Well, it sure has been a long while since I have been sitting in front of my laptop typing stuff for pure joy. I always enjoyed writing, but ever since the building of my Sports Physiotherapy clinic (link at bottom of page) has kicked off in January this year, I have gone a bit underground when it comes to social media and writing. The day only has a certain amount of hours and I have a certain amount of energy to give. So, something had to go. Looking back, I wish I had taken the time to sit down and just write, since it helps me objectify and clear my mind.
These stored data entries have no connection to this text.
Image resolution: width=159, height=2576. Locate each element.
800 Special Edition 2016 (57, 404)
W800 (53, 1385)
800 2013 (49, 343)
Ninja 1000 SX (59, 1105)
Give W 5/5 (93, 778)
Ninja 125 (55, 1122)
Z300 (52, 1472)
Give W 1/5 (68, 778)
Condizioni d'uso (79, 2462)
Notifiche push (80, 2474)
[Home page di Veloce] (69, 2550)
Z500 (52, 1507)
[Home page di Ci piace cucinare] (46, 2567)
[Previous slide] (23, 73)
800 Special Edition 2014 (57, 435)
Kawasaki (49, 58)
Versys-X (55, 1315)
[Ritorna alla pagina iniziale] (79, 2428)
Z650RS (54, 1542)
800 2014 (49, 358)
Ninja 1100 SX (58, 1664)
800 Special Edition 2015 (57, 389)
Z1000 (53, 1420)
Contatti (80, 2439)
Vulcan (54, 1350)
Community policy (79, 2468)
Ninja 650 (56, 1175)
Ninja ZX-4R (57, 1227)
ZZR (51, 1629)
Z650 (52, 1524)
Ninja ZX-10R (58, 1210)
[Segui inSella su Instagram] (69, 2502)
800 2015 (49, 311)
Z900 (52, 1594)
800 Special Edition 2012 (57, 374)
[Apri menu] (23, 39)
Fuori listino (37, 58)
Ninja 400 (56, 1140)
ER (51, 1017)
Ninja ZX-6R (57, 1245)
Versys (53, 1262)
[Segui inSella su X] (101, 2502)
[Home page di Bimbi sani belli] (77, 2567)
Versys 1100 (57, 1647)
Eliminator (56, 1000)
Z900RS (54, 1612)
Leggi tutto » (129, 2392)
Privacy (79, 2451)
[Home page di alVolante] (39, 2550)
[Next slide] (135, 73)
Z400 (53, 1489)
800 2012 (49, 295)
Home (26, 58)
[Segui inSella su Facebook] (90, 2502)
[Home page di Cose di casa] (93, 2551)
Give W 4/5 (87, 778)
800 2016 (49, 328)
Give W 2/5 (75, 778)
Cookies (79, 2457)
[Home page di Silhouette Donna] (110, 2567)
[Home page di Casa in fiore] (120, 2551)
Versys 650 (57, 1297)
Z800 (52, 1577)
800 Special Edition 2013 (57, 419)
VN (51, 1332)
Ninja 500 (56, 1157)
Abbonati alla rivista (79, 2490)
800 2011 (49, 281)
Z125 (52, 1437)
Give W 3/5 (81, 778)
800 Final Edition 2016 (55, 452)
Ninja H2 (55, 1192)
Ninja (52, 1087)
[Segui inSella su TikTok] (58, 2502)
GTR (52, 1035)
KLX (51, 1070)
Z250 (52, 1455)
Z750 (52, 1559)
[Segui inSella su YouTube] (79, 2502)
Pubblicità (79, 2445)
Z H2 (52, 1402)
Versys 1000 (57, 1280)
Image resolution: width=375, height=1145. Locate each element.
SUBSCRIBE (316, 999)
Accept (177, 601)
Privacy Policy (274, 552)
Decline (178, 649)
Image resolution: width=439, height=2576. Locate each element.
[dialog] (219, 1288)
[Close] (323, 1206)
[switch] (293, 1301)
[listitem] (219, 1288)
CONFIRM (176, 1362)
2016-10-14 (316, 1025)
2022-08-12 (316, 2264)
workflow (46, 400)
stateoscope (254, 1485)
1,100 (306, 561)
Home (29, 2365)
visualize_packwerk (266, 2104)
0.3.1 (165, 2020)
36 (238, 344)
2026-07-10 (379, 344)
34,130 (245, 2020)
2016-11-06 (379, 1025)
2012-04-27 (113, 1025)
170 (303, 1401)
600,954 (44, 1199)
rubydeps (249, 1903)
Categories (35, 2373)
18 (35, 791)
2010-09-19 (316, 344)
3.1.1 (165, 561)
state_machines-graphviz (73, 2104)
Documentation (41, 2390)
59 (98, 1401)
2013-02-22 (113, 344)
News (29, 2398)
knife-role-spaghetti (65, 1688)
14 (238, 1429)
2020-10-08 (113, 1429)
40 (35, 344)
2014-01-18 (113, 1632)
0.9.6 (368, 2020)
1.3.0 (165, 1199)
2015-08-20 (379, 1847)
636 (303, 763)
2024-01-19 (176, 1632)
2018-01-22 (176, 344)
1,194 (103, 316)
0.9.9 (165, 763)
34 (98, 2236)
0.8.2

Lots has been going on the last months, positives and negatives but this post is not about my life, but more the lessons I learned the hard way in the last months.

I am convinced that if you integrate these lessons, your game in whatever sector, may it be sports, business or private life will improve.


 

The basic fact you have to understand is the following:


Your body cannot distinguish between different stresses you experience each day!


 

The most common stressors for athletes in particular are lif

e stress and training stress. When coaches build a training plan, most do not integrate the direct impact of life stress on the training plan.


Your body will react very similar physiologically with a stressful day at work or emotional pain due to e.g. loss of a family member as it will to a VO2 max running session. A variety of stress hormones and adrenaline kick in with both stressors. That is also why people that struggle with panic attacks and depression, get actual panic attacks during a physical work out since the body cannot distinguish and sends the same reaction.



 

Lets make an example day:


Day 1:

8 hours of average, mentally little taxing work followed by a hard 60 Min. run in the evening


Day 2:

8 hours of highly taxing, stressful work leaving the work place empty emotionally, followed by a hard. 60 Min. run in the evening


 

Do you really think recovery and training adaptation will be the same? I mean the training program is the same for both, so why will people with a frequent “Day 1” not improve or end up injured and/or over-trained?


Well you overfilled the bucket of stressors above the limit. You will cope for some time, longer with a good diet and more hours in bed. Be sure that your sleep quality and mood is one of the first to say bye-bye.


One of the first signs of overtraining is a low mood and being unable to fall asleep at night despite a long day. Add a good amount of night sweats to it and you are on a great path to overtraining.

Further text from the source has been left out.